Broken Phishing URLs, (Thu, Feb 5th)
Mis à jour :
URL de Phishing Dégradées : Une Technique de Contournement des Défenses
Des campagnes de phishing récentes utilisent des URL dont le format est intentionnellement dégradé. Au lieu de suivre la structure standard “nom=valeur” pour les paramètres, ces URL incluent des caractères invalides après le signe “&” (par exemple, “&*(Df”).
Les navigateurs web ignorent généralement ces paramètres malformés, permettant ainsi à l’utilisateur d’accéder au site web malveillant sans erreur apparente. Cette technique vise à contourner les mécanismes de sécurité qui reposent sur l’analyse syntaxique des URL, tels que les expressions régulières (regex), les routines de normalisation d’URL ou les outils d’extraction d’indicateurs de compromission (IOC).
Points Clés :
- Utilisation d’URL avec des paramètres malformés pour déjouer les contrôles de sécurité.
- Les navigateurs web traitent ces URL en ignorant les parties invalides.

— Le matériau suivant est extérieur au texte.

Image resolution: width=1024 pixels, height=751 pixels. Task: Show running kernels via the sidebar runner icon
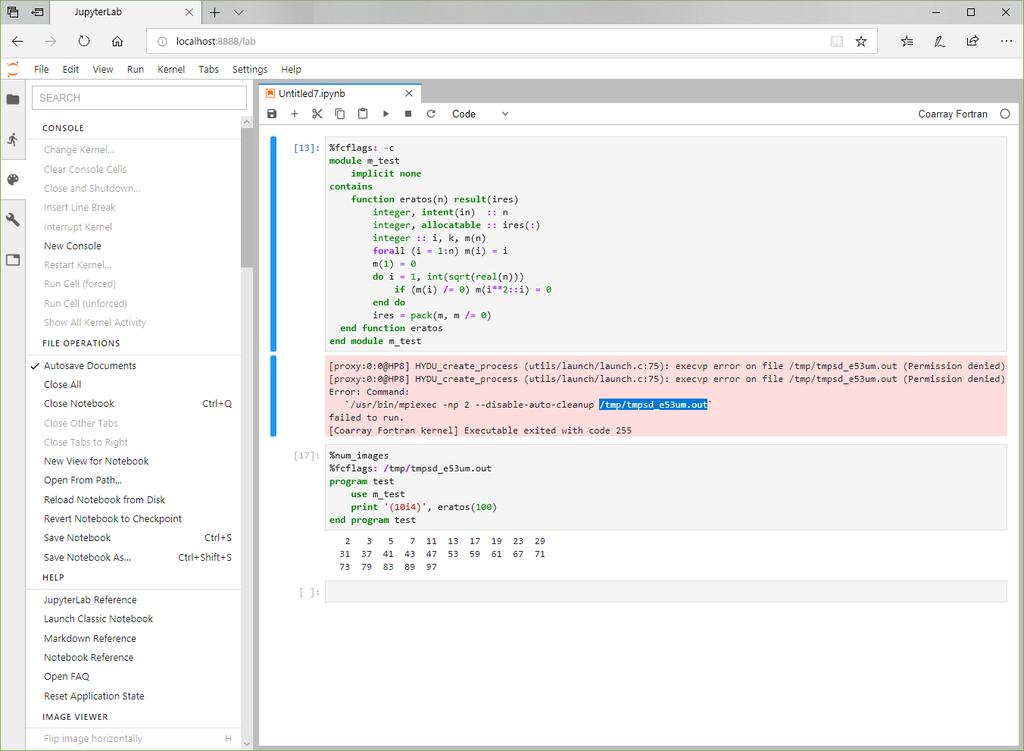(x=13, y=140)
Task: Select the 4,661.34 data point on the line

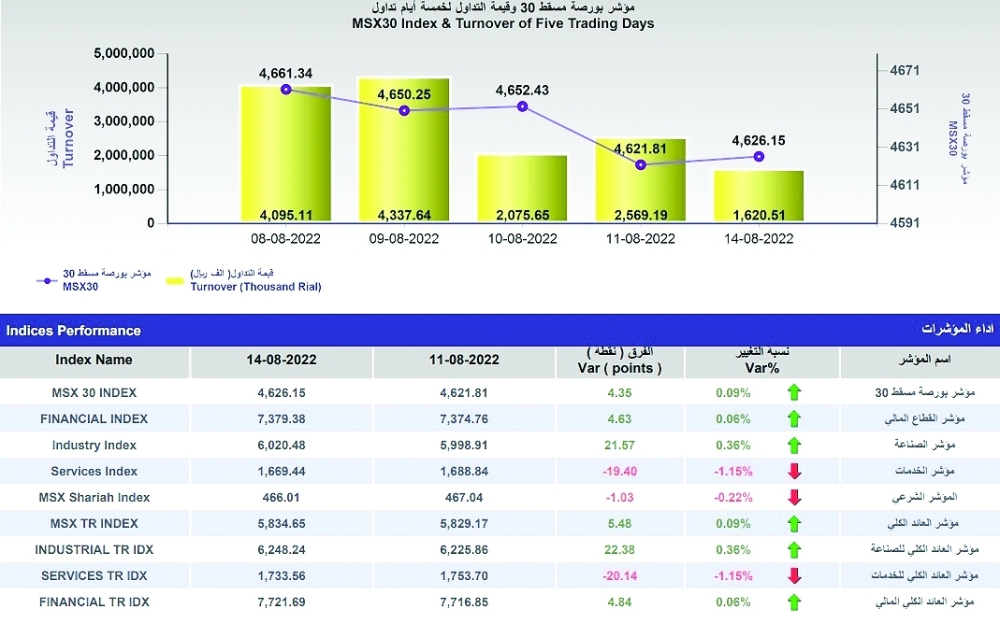Action: pos(286,89)
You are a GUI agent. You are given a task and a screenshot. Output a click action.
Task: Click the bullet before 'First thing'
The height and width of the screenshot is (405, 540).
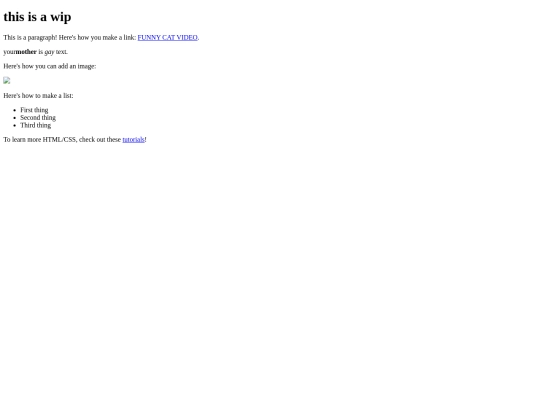coord(14,110)
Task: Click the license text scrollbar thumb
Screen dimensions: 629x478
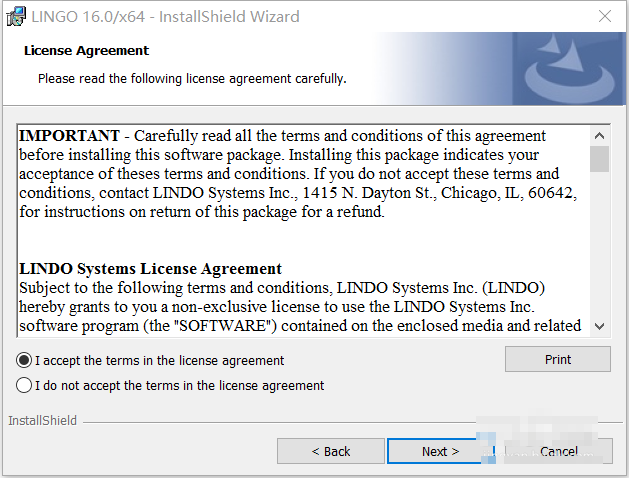Action: 599,159
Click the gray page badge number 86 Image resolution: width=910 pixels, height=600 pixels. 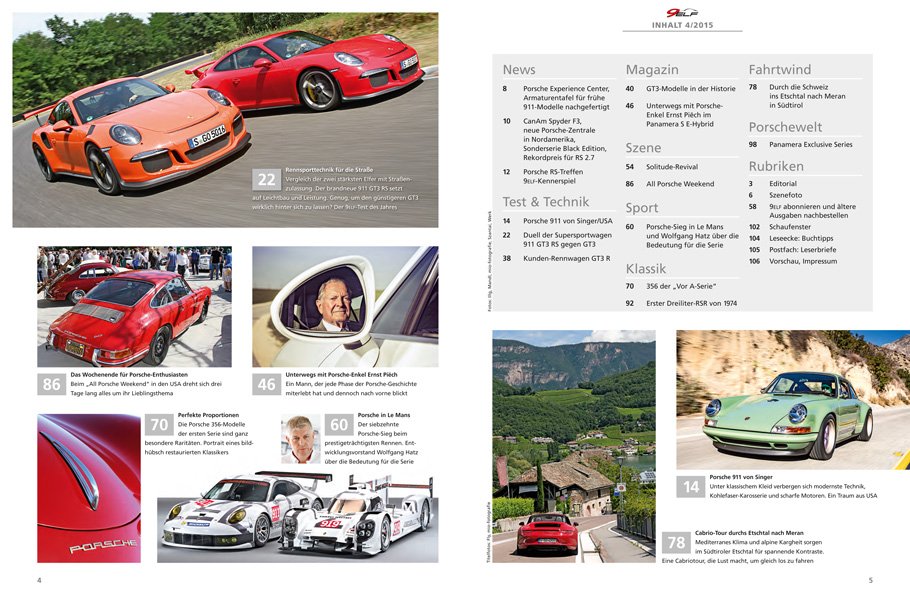(51, 384)
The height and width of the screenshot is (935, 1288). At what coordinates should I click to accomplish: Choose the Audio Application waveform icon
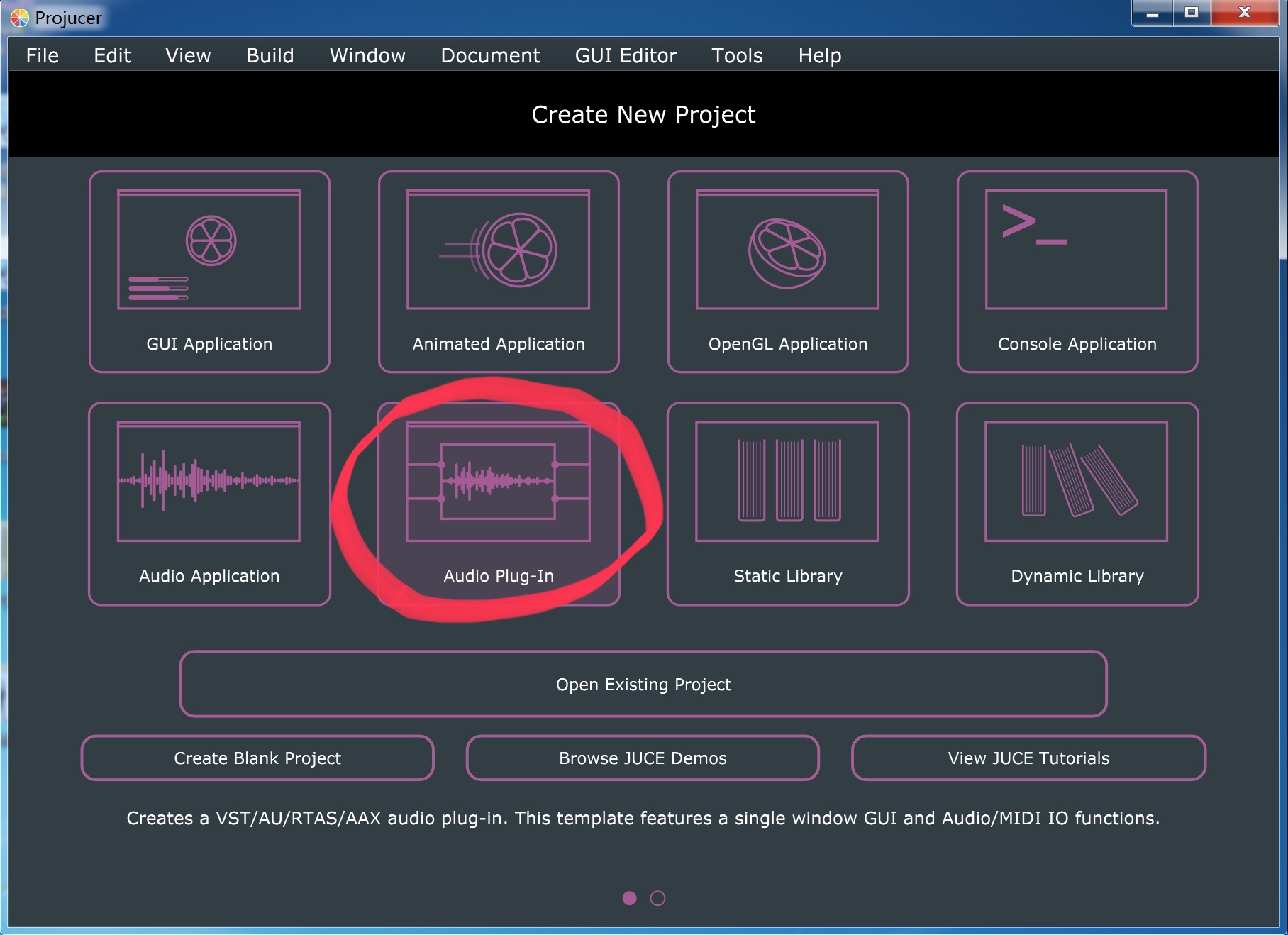pyautogui.click(x=209, y=482)
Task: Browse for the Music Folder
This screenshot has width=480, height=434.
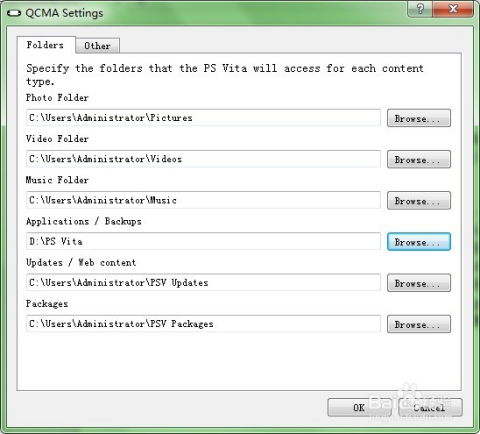Action: click(x=419, y=200)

- Les attaquants cherchent à perturber les processus d’analyse automatique des URL par les systèmes de sécurité.
Vulnérabilités :
Aucune vulnérabilité spécifique avec un identifiant CVE n’est mentionnée dans l’article. La technique cible plutôt la manière dont les systèmes de sécurité analysent et interprètent les URL.
Recommandations :
- Mettre en place des règles de détection basées sur des expressions régulières (regex) qui puissent identifier les URL avec des paramètres malformés ou non conformes.
- Affiner les routines de normalisation d’URL pour qu’elles gèrent correctement les caractères invalides et puissent signaler les URL suspectes.
- Développer ou adapter des outils d’extraction d’IOC pour qu’ils soient capables de traiter ces variations d’URL.
- Sensibiliser les utilisateurs aux signes de phishing, même si les liens semblent légitimes au premier abord.